Professor Antonio Marcelo Jackson: Obrigado, Rafael! José, a palavra é sua!

Professor José Medeiros da Silva: Como os colegas destacaram, a gente está tendo esse privilégio de nos reunir para aprender. Depois dessas reflexões certamente não vamos mais olhar para uma criança hospitalizada da mesma forma que olhávamos antes. Fico feliz de estar reunido aqui com vocês. Muito obrigado a vocês por proporcionarem este momento muito feliz. Vejo que o nosso Fórum é um espaço necessário para edificação de um Brasil que precisa ser edificado. E vamos edifica-lo porque sabemos qual é o Brasil que nós queremos. Isso está muito claro entre nós e certamente entre muitos outros brasileiros e brasileiras.

Professor Antonio Marcelo Jackson: José, obrigado pelas palavras! Simone, suas últimas palavras no Fórum de hoje, por favor.

Professora Simone Maria Rocha: Eu também agradeço e faço das minhas palavras as do meu irmão, José. Eu acho esse Fórum é o resultado prático da importância de nos juntarmos. Eu agradeço muito hoje pela oportunidade, pela generosidade de falarem palavras tão gentis, como as do professor Antonio. Acho que estamos todos aprendendo. Todas as vezes que eu falo de crianças hospitalizadas, eu falo que também sou muito movida e modificada. Hoje eu me emocionei muito, em diferentes momentos. Eu agradeço a vocês por essa oportunidade de estar aqui trocando um pouquinho de experiências, não propriamente como professora, mas muito mais como alguém com a esperança de que essas trocas e compartilhamentos possam nos ajudar a pensar melhor sobre as nossas crianças, de uma forma geral.

Muito obrigada mesmo e obrigada ao professor Antônio pela condução e por toda essa receptividade tão acolhedora. Espero que a gente saia daqui bem reflexivos porque assim que a gente vai melhorando. Então, muito obrigada pela oportunidade.

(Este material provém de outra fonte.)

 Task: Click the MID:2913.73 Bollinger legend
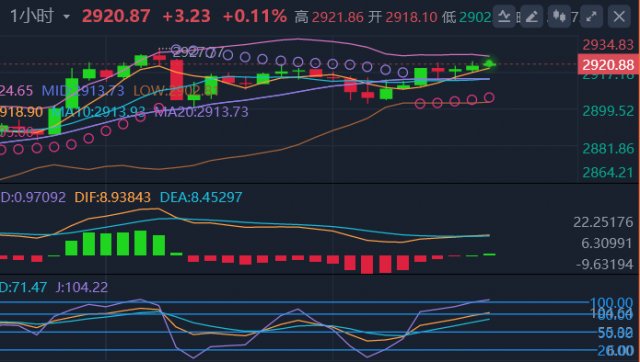pos(83,91)
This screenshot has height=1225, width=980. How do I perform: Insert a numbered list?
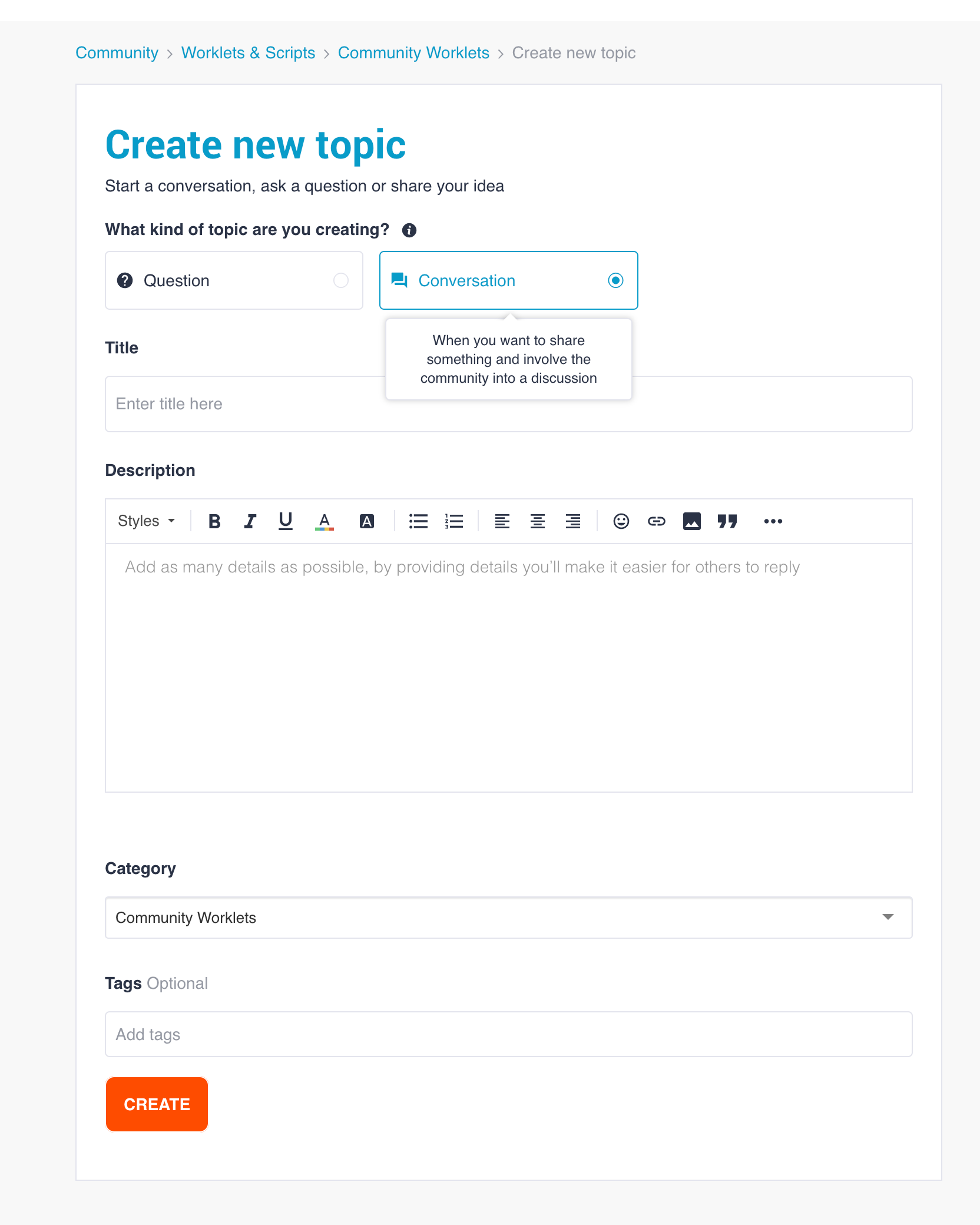[x=454, y=521]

Obrigada por tê-los essa noite!

Professor Antonio Marcelo Jackson: Bom, hoje, para efeitos de registros, já que na abertura eu citei apenas os nomes, mas não os locais, tivemos a professora Simone, em Caraúbas, Rio Grande do Norte; Diego Amorim, em São Paulo; temos o Rafael Lima em Beijing, na China, o José Medeiros em Hangzhou, também na China, e eu, em Ouro, Preto Minas Gerais. Temos aqui dois países e cinco cidades diferentes conversando ao mesmo tempo. Acho que se a tecnologia tem algum sentido, com certeza um deles é esse! Ela se presta e ser uma reunião. Acho que vou pegar um pouco da fala do José Medeiros e do Diego no meu agradecimento a Simone. Acho que em uma área como a minha, a da ciência política, a gente perde um pouco dessa unidade que você, Simone, aqui nos faz lembra, de que somos humanos. Olha, muito obrigado, e agradeço a todos mais uma vez.